Back 2 Musicians Directory
Derek Mortland: Guitarist, Paraplegic 

In the 1990s, Derek tapped into his thrill-seeking, competitive nature as he competed semi-professionally in motorcycle road racing. His success led him to be ranked 11th in the nation in the sport in 1996.   

"I was injured in a motorcycle racing accident on June 14, 1997. I knew that the likelihood of my walking again was minimal, but with a T9 injury I saw no reason why I could not play guitar from a wheelchair, so I set about relearning to do what I had been doing since I was 12."

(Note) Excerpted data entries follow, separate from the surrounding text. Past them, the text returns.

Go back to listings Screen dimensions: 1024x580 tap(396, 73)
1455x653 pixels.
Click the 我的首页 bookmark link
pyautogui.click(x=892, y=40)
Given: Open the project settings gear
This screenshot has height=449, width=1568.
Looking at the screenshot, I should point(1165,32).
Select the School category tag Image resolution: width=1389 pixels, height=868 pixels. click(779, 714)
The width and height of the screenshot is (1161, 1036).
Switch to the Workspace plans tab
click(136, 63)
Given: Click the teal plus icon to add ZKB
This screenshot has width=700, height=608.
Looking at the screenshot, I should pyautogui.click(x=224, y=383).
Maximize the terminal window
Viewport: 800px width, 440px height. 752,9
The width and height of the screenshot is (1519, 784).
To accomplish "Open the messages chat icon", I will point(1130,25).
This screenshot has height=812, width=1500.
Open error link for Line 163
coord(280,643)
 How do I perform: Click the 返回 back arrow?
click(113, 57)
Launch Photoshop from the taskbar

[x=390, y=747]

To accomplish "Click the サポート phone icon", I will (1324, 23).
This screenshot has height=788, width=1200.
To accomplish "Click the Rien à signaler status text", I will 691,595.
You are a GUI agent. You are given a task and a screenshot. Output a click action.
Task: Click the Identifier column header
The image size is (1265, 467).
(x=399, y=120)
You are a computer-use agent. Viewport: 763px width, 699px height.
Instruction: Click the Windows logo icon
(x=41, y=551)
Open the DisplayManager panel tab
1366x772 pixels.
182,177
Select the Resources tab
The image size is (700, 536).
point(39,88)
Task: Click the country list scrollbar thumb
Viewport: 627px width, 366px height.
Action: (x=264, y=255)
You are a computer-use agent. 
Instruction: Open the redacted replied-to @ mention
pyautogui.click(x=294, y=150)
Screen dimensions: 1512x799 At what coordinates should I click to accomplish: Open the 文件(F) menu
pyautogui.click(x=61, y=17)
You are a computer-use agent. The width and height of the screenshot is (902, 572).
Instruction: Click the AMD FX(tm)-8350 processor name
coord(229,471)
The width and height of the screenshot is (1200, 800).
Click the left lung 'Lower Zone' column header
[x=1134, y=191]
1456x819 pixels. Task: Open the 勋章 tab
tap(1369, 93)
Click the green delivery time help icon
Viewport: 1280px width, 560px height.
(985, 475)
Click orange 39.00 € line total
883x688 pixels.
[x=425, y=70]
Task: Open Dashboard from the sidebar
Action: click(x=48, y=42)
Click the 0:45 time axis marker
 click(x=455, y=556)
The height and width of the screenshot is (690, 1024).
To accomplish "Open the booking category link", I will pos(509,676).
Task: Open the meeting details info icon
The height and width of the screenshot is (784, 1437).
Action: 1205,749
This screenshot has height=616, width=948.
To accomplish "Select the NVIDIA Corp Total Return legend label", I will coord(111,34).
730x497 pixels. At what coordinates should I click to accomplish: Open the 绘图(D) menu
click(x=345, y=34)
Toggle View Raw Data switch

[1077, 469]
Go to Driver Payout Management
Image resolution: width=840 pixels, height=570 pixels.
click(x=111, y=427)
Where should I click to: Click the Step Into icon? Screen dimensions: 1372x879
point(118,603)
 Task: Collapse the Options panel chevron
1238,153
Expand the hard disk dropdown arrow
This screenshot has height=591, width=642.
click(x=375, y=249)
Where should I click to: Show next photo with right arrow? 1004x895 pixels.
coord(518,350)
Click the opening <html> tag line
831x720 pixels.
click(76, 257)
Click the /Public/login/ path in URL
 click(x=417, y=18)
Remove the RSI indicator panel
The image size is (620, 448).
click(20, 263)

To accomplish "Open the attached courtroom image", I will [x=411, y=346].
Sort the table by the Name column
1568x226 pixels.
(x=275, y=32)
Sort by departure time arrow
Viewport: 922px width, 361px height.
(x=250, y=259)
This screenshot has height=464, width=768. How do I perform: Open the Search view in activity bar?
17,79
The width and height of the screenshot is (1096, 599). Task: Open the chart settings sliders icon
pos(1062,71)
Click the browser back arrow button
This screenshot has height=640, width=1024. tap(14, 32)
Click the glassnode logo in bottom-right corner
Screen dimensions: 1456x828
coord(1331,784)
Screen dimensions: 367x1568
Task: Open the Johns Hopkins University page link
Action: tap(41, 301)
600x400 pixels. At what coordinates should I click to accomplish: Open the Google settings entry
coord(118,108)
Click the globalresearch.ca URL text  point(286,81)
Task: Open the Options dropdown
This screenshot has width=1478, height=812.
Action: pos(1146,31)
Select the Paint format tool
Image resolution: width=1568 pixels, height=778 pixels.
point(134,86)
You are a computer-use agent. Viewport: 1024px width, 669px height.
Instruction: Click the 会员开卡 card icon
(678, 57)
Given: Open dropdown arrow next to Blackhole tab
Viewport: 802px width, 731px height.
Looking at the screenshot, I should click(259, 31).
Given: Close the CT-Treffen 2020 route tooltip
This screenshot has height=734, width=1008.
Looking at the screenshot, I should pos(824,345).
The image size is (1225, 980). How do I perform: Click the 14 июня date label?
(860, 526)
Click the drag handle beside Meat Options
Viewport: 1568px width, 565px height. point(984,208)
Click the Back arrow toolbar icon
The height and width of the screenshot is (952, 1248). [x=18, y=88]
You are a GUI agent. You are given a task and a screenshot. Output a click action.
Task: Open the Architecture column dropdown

During a period of rehabilitative care, he discovered the lessons also included a re-introduction and a new approach to the guitar. With a re-adjusted torso balance, simply holding the instrument became a major test of creativity and fine tuning.   

 

A guitar-playing physical therapist named Tony Cooper took extra interest in him, helping Derek develop positioning and seating that better stabilized his ability to play.  "Tony would strap me in my chair and give me the guitar. We would un-strap and re-strap me as we looked to find the most comfortable and efficient position for me. Thank God I don't have to use those straps anymore."

In time, Derek reclaimed, redeveloped and redefined his own, unique and distinctive sound. He started to play around with alternative and specialized, non-traditional tunings. Derek credits Guitarist Richard Leo Johnson for showing him the "Gershwin" tuning and for his advice on composition.   

In June, 2004, he will be appearing at VSA Arts International Festival for the Arts in Washington, D.C. I am pleased with these opportunities to bring my music to even more people from throughout the world. It is very gratifying for me to perform at these festivals, and I look forward to expanding the borders of my musical career, he says.